In Berlin haben Polizist_innen Plakate der israelischen Hamas-Geiseln entfernt. Rechte Sticker und Katzengesuche bleiben. Das also sind die Prioritäten.

Plakate der entführten israelischen Geiseln werden abgerissen – wie hier an einem Bauzaun in Berlin Foto: Clemens Bilan/epa

I n Berlin gehen Menschen häufiger mal mit einem Messer auf die Straße. Nicht unbedingt, um ­andere anzugreifen oder sich auf die Schnelle eine Stulle schmieren zu können, sondern um unliebsame Sticker und Plakate von Stromkästen, Haustüren und Ampeln zu entfernen. Doch hat man einen Aufkleber der ­Neonazi-Partei Der Dritte Weg mühsam von der Metallstange einer Ampel gekratzt, klebt am nächsten Tag ein neuer dran. Und selbst aus banaleren Über­klebungsaktionen wie zwischen St. Pauli und Hansa Rostock-Fans entwickelt sich schnell eine Klebe-Schlacht darum, welcher Verein am Ende auf den Straßen sichtbar bleibt.

Wildes Stickern und Plakatieren an öffentlichen oder privaten Orten ist verboten. Es kann als Ordnungswidrigkeit gelten und unter bestimmten Umständen zu Bußgeld oder einer Strafanzeige führen. Zumindest in der Theorie. In der Praxis interessieren sich die Behörden relativ wenig dafür. Die Stadt gleicht einem bunten Sammelsurium aus politischen Statements, Flohmarktankündigungen und Suchplakaten für entlaufene Katzen.

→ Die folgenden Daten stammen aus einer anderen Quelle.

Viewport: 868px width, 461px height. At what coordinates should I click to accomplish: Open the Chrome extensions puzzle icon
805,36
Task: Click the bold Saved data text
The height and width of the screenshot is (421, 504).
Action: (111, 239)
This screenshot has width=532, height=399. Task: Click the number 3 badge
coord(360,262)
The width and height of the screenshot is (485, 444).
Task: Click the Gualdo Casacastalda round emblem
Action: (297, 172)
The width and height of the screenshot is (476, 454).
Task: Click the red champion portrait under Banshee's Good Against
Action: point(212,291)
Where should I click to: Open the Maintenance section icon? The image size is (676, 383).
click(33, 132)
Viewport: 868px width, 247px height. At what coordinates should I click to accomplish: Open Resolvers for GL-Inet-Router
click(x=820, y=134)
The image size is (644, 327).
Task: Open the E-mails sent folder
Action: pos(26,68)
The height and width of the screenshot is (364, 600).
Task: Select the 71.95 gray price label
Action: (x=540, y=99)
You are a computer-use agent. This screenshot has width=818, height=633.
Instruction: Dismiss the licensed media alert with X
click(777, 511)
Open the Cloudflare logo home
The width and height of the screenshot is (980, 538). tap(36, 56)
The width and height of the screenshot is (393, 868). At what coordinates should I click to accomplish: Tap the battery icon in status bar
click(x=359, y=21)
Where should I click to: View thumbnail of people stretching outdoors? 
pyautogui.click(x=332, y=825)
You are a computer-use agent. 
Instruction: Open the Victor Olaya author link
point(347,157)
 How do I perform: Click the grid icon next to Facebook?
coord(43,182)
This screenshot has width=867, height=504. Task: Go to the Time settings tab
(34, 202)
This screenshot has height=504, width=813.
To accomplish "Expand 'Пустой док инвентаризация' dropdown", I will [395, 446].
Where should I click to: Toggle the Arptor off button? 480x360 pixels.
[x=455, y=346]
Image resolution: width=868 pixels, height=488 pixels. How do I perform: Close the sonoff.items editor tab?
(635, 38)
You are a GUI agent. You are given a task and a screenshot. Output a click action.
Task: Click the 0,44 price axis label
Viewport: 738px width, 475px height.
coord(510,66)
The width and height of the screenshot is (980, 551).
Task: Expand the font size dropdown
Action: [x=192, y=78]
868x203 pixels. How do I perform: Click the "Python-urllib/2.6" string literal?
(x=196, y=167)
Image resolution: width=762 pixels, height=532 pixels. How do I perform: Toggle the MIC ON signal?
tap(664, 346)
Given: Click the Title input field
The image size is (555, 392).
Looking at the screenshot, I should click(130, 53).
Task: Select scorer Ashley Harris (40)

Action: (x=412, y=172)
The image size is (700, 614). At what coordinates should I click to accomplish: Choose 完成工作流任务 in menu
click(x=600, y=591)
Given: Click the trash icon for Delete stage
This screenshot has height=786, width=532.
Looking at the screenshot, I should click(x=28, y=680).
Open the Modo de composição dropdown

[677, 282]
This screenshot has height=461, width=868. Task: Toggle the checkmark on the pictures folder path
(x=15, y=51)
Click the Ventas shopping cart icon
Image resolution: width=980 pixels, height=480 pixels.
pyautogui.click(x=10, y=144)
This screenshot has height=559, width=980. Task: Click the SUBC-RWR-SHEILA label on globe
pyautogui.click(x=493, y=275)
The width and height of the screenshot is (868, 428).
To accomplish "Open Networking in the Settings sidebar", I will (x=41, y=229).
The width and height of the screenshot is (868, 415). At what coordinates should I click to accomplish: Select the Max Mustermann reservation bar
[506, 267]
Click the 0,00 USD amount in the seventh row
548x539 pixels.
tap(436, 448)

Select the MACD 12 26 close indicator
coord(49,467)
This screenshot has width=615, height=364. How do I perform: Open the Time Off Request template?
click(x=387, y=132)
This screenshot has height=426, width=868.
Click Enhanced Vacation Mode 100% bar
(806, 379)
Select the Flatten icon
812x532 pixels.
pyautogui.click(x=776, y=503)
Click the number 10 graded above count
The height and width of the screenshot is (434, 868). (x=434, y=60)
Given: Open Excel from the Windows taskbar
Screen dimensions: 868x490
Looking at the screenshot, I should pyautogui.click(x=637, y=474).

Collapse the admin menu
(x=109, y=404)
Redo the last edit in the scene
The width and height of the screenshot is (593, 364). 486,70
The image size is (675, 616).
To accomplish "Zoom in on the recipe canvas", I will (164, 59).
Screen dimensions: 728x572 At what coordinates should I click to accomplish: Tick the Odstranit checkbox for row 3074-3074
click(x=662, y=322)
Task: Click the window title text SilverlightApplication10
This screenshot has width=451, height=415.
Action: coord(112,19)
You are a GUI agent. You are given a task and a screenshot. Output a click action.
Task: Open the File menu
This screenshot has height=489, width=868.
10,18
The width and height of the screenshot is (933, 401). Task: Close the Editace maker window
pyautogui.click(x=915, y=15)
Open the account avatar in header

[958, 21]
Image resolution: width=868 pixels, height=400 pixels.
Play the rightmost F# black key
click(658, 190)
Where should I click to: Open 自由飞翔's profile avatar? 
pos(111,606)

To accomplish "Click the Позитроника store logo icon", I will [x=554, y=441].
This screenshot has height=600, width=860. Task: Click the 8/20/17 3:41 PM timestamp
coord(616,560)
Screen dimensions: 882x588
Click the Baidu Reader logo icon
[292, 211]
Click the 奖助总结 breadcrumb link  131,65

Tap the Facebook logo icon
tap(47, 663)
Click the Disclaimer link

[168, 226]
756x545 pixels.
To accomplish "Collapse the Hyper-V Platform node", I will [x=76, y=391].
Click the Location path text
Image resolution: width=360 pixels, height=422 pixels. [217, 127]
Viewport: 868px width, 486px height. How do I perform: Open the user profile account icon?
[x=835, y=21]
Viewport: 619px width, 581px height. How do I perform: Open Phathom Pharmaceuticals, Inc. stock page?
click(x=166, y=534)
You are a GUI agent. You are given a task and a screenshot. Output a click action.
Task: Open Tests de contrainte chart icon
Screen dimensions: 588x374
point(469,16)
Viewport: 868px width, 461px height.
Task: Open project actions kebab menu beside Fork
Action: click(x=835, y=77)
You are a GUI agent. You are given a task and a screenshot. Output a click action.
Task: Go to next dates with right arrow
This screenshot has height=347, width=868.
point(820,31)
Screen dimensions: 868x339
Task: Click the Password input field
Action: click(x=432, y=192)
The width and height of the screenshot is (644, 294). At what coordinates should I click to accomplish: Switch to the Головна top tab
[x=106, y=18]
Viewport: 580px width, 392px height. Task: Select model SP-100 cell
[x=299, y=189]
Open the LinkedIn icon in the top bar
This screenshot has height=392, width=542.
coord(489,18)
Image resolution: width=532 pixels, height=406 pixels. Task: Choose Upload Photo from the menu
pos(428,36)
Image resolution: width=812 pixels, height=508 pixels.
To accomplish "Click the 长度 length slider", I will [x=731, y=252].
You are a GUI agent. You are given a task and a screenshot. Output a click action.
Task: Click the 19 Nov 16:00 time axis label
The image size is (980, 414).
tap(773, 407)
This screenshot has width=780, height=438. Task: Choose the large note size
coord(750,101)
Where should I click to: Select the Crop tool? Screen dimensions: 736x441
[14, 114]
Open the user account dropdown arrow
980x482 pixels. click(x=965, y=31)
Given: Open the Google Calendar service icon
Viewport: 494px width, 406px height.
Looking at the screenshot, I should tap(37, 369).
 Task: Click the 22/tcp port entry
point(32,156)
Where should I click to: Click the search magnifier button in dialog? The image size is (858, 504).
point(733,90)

Doch jetzt haben Berliner Polizist_innen mal durchgegriffen. In sozialen Medien kursiert ein Video, in dem drei Beamt_innen Plakate mit den Fotos der Hamas-Geiseln von einer Litfaßsäule rissen. Auf der ganzen Welt wurden diese Plakate aufgehängt, um an die israelischen Geiseln zu erinnern, die sich noch immer in Gefangenschaft der Terrororganisation befinden. Und auf der ganzen Welt wurden die Plakate von antiisraelischen Demonstrant_innen abgerissen. Und nun eben auch von der Berliner Polizei.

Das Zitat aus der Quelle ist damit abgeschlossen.